Scientists Produce Genome Sequence of the Woodland Strawberry
An international team of researchers, including scientists from the US Department of Agriculture's Agricultural Research Service (USDA-ARS), announced that they have sequenced the genome of Fragaria vesca, commonly known as woodland strawberry. A relative of peach, cherry and cultivated strawberry F. vesca has many traits that make it an attractive model system for functional genomics studies. Like Arabidopsis, the lab rat of the plant world, F. vesca's small size and rapid life cycle enable researchers to conduct genetic analyses with great efficiency and low cost.
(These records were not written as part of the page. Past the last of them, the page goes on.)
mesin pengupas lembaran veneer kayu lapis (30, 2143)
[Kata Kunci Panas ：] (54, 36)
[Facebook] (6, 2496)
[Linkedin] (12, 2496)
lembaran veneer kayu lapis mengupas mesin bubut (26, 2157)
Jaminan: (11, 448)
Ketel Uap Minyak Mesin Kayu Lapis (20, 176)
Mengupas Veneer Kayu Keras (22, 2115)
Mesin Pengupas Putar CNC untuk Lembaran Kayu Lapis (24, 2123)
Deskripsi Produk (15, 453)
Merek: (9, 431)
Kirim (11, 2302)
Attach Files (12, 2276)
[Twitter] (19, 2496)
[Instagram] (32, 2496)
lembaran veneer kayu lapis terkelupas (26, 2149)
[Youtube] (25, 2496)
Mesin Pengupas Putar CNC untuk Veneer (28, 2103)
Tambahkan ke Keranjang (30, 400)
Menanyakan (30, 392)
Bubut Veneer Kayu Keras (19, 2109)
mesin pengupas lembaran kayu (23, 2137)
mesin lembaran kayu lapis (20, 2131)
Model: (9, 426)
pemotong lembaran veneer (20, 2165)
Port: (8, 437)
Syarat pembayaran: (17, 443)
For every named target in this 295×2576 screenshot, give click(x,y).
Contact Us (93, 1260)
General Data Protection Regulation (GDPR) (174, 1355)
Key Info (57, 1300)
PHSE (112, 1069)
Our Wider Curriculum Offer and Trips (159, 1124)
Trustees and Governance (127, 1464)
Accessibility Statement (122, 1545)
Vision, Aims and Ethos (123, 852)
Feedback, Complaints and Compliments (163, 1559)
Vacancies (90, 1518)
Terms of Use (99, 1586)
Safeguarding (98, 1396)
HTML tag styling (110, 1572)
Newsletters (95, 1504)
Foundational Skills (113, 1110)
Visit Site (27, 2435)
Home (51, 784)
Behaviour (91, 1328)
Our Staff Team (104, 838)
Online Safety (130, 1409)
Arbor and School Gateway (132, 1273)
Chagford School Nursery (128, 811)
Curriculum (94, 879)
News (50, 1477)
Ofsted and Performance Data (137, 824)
It also has a relatively small genome that can easily be manipulated to allow identification of gene functions.
Despite its small genome size, F. vesca shares most gene sequences with other members of the Rosaceae family, allowing researchers to identify genes in economically important members of the family. The Rosaceae family is composed of more than 100 genera and 3,000 species including almond, rose, raspberry and apple. Janet Slovin, researcher at the ARS, will use the genome to study and improve heat tolerance during fruit production in strawberry.
Read the original story at http://www.ars.usda.gov/is/pr/2010/100111.htm
This article is part of the Crop Biotech Update, a weekly summary of world developments in agri-biotech for developing countries, produced by the Global Knowledge Center on Crop Biotechnology, International Service for the Aquisition of Agri-Biotech Applications SEAsiaCenter (ISAAA)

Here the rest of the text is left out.